In an effort to put himself through a physical and mental challenge outside his comfort zone, the author embarks on a month-long Alaskan backpack hunt with Donnie Vincent. Donnie is a self-described “explorer, biologist, conservationist and sportsman.” The man-crush that Easter has on Donnie is evident, but that’s understandable under the circumstances. New guy worships experienced guy. Fine.
I have no beef with Donnie and think he’s a great ambassador for hunters. I enjoy his videos. I have a bone to pick, though. Donnie and the author take great pains to make clear that what they are doing is different from “trophy hunting.”
Trophy hunting has, unfortunately, become an unfashionable and cancel-worthy pursuit to the woke hipster conservation movement. I don’t have a problem with hunters who only do it for the meat; I shoot whitetail does each fall just for the plate. What does bother me like a pinecone under my bedroll is when folks who claim not to be trophy hunters go out and trophy hunt.
Donnie describes their ideal caribou quarry as an “old male, past breeding age.” It just so happens that old males have big bodies and, you guessed it, often big antlers. The herd they eventually stalk contains two “shooter bulls” with antlers “wider, taller and more meandrous” than the rest of the herd.
The author goes into detail on how impressive the bull’s headgear is, right before he dumps the stud with a pair of ‘06 rounds. Oh by the way, they packed out the antlers. Not for a trophy, though, of course. Donnie takes a bull as well, his antlers “high and wide,” Easter writes, “like goalposts”. Hmm, sure sounds like a trophy to me.
The fact is that trophy hunting, meat hunting and conservation hunting (whatever that is), share overlapping goals and ethics. Enjoy the thrill of the chase, make a quick kill, fill the freezer and cherish the challenge. Taking out old males is good for the species, regardless of whether his head goes on your wall when it’s all said and done.
One final point: If it’s not a trophy, you probably shouldn’t take a photo of the fallen animal.
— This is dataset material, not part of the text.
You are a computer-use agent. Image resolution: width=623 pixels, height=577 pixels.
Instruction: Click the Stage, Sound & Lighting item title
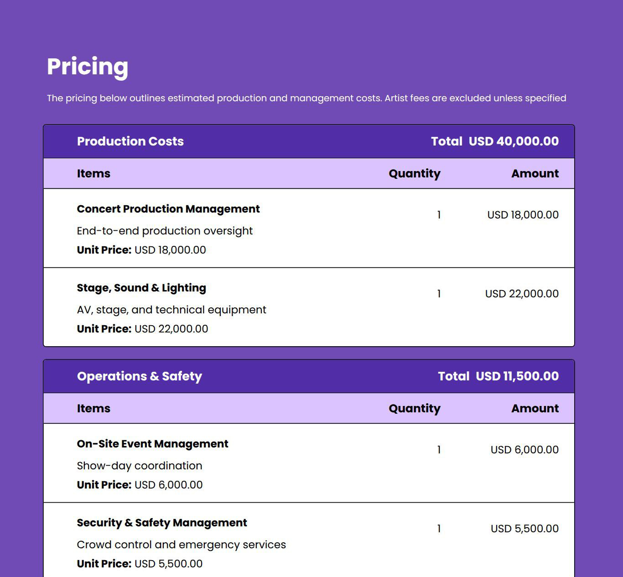click(x=141, y=288)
Posting it online to make yourself look like an outdoor hero is even worse. By all means, don’t keep or display any of the animal but the meat.
Just like ancient man before me who drew cave art of animals with giant horns, I am an unapologetic trophy hunter who celebrates the kill. I love big antlers, outstanding animals and challenging hunts. I also eat what I kill. Unlike many of today’s outdoor personalities, though, I’m honest with myself and the public about what I’m doing.
Drawing artificial divisions among ourselves in order to appeal to non-hunters is not the way forward. Divided we fall.